Items from a dataset
»»
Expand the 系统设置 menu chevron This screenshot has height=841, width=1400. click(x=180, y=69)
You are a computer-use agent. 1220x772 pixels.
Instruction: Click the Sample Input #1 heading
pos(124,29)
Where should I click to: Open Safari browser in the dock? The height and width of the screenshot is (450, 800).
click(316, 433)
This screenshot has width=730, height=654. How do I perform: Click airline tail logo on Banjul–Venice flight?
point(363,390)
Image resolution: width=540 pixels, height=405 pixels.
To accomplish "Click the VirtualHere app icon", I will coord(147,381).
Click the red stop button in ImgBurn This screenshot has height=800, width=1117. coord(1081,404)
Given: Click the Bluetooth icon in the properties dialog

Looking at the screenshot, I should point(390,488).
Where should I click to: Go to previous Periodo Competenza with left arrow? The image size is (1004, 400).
««
Would you copy each line of the data exactly as it appears above?

- Written response
Expand the 系统设置 menu chevron This screenshot has height=841, width=1400. click(x=180, y=69)
You are a computer-use agent. 1220x772 pixels.
Instruction: Click the Sample Input #1 heading
pos(124,29)
Where should I click to: Open Safari browser in the dock? The height and width of the screenshot is (450, 800).
click(316, 433)
This screenshot has width=730, height=654. How do I perform: Click airline tail logo on Banjul–Venice flight?
point(363,390)
Image resolution: width=540 pixels, height=405 pixels.
To accomplish "Click the VirtualHere app icon", I will coord(147,381).
Click the red stop button in ImgBurn This screenshot has height=800, width=1117. coord(1081,404)
Given: Click the Bluetooth icon in the properties dialog

Looking at the screenshot, I should point(390,488).
Where should I click to: Go to previous Periodo Competenza with left arrow? The image size is (1004, 400).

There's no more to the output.